For me this links into where we're going with EBM. I think we're in the 3rd age and tip-toeing into the 4th. EBM v1.0 was conceptual. EBM v2.0 was and is technical development - searching skills, MA stats etc. EBM v3.0 was and is the industrial age - Cochrane collaboration, teaching critical appraisal to anyone who shows interest etc. And so I'd profer that if we want to make EBM really live for people (cf threads on this group on a number of occasions) EBM v4.0 needs to be Customer Focussed. The customers are clinicians, patients, commissioners and no doubt others. And if we want to reach those groups we need to think about they as humans use EBM outputs as information and how they use those to make decisions. People need to be careful who they talk to and what they (briefly) read.

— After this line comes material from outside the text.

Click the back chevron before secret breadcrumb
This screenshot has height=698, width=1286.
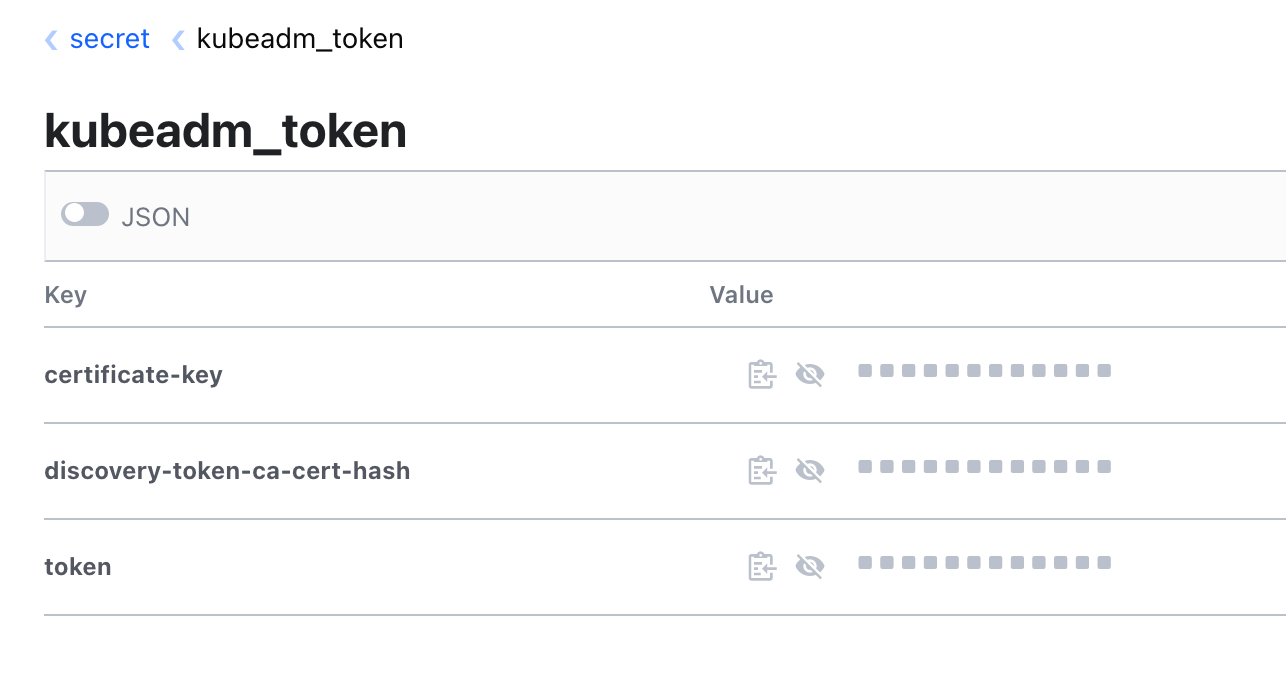tap(49, 39)
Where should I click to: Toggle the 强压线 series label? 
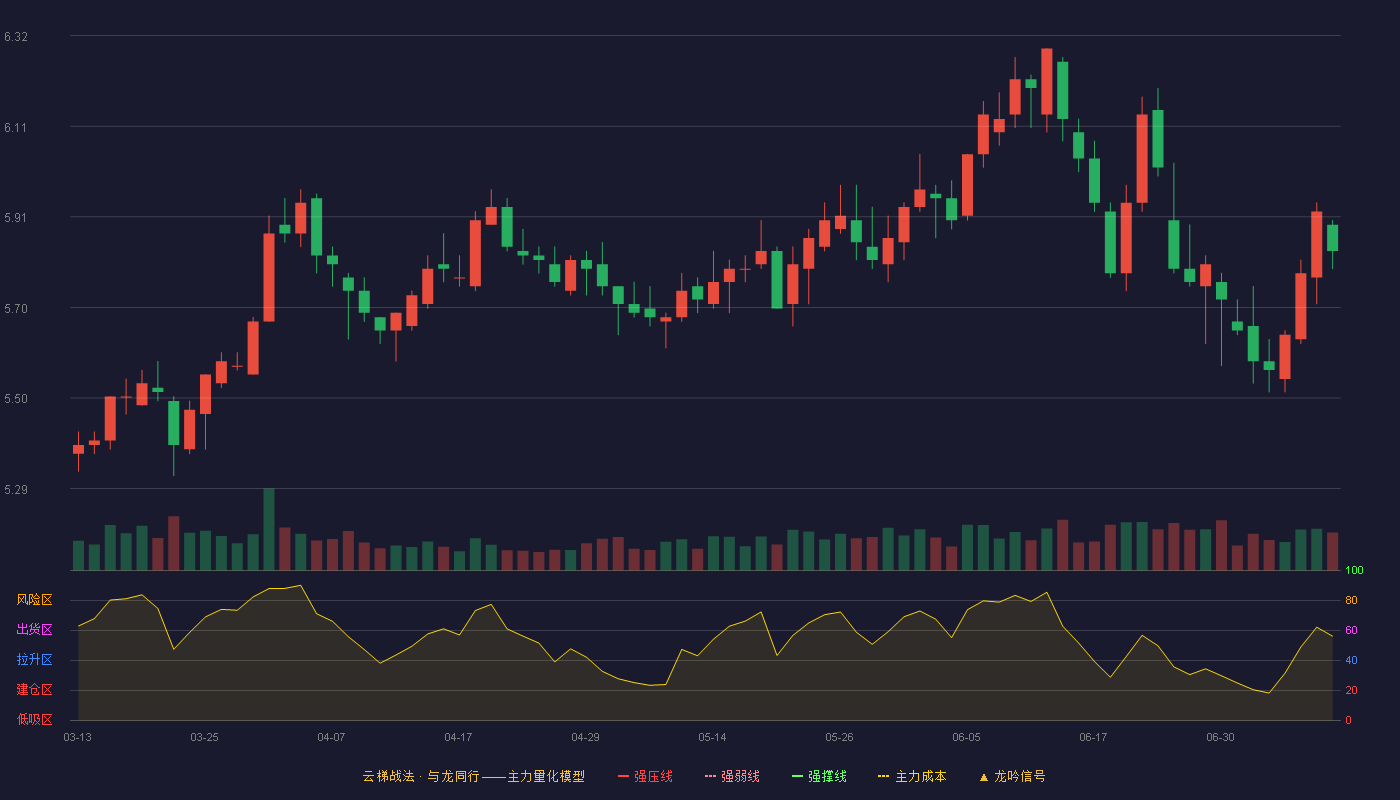tap(653, 776)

And in order to broaden our understanding of why high quality evidence still doesn't get incorporated into practice quickly, we need to have a dialogue with other specialties - sociologists, ethicists and as in this area the cognitive psychologists.



In summary, we teach health care professionals so they can make decisions. It seems perverse not to describe to them how they as human beings make decisions - so they  at least stand some chance of being aware of some of their own and others potential foibles, doesn't it?



There's a few of us who've produced (at last) 5 papers which include the above and lots more. They've been accepted by the UK RCGP journal for GP Registrars InnovAiT and are in press. I'll post links as and when they appear.



Love to talk to people about this.



Bw



Neal



Neal Maskrey

Director of Evidence Based Therapeutics

National Prescribing Centre

Liverpool

UK







-----Original Message-----

From: Evidence based health (EBH) <[log in to unmask]>

To: [log in to unmask] <[log in to unmask]>

Sent: Wed Jul 08 07:38:24 2009

Subject: List of biases



Hi All,



I thought I'd share this fascinating list of cognitive biases found on wikipedia http://en.wikipedia.org/wiki/List_of_cognitive_biases.



What struck me was two things:



1) The sheer volume of potential cognitive biases



2) We often focus on methodological biases, but irrespective of the purity of methodology, there is still a mountain to climb when it comes to overcoming cognitive bias.



Best wishes



jon



PS I feel the need to play a game of cognitive bias bingo!